JABON (kabarsidoarjo.com)- Banjir kiriman dari sungai Bangil Tak yang berada di perbatasan antara Desa Kedungpandan,Jabon – Desa Tambakan,Bangil,Jumat (03/02/2017) semakin tinggi.
Akibatnya, warga terpaksa melakukan penanggulan dengan tsnah dan pasir di kantong sak.
Sempat terjadi penolakan dari warga karena penanggulan menggunakan kantong sak berisi pasir dan tanah itu, tak menyumbat air dan menggenangi rumah warga setempat.
Setelah apartur dua desa,yakni Desa Kedungpandan serta Desa Semambung melakukan pendekatan, akhinya prosesi penanggulan dapat dilaksanakan.
Kepala Koordinator UPTD Pengairan Porong Supratpo di lokasi menyatakan, penguatan tanggul (sandbag),sementara menggunakan kantong sak berisi tanah.
Sedangkan untuk mencukupi kebutuhan tanggul keseluruhannya, pihaknya membutuhkan 10.000 ribu kantong sak.

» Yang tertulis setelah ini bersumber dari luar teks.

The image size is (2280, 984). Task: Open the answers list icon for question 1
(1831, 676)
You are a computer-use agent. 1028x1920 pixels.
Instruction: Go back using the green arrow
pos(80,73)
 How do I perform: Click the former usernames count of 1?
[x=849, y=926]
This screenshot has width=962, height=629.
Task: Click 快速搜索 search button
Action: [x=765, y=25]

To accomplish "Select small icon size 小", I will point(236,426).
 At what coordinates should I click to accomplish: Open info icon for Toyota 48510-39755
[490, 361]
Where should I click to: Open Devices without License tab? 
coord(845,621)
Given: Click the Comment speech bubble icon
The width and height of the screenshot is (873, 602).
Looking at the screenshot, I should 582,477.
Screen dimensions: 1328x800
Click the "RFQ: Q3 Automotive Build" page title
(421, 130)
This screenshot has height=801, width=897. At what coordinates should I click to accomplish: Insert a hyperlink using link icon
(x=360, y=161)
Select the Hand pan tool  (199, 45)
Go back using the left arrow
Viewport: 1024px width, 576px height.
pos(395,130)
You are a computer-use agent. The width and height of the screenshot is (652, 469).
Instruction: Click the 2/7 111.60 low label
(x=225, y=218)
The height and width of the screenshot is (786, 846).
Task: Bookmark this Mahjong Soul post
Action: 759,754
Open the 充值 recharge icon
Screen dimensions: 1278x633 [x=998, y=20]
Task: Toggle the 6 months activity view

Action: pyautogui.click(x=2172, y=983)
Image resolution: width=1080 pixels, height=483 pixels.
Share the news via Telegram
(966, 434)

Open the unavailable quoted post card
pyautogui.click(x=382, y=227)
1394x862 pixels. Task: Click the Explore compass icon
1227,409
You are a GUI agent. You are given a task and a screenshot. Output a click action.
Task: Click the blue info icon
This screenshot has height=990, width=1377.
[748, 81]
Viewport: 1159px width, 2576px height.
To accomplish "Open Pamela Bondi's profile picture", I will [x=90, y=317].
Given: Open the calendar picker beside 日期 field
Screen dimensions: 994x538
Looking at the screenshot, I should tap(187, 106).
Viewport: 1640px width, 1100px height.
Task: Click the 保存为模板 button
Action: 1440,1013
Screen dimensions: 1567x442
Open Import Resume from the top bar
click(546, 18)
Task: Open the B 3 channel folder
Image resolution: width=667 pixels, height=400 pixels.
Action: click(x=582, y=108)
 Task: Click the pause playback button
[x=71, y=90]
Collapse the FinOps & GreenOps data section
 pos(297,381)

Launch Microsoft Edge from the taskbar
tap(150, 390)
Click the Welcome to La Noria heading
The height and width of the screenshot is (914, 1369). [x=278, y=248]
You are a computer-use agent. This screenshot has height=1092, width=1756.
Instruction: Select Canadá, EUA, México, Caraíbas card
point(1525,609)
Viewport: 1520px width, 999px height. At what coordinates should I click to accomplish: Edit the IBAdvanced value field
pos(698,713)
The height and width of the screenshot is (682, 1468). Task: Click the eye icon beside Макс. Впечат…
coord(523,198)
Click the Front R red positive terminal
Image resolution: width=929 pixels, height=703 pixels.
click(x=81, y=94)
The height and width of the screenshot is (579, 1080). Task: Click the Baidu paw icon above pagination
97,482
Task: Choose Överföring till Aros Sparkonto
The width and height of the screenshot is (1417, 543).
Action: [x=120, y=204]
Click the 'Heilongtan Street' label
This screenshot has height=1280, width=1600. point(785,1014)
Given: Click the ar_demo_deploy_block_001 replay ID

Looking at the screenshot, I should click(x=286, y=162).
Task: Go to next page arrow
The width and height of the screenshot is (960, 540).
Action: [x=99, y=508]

“Kami akan melakukan double sak,agar tanggul itu lebih kuat dan mampu menahan terjangan luberan air ” katanya.
Masih menurut Suprapto, penanggulan dengan jarak 1,5 kilometer, melibatkan 60 personel dari Dinas Pengairan Sidoarjo.
“Juga dibantu oleh warga dua Desa yang berada di wilayah Jabon.Itupun secara bergantian,dan bergiliran ” jelasnya Suprapto. (Abidin)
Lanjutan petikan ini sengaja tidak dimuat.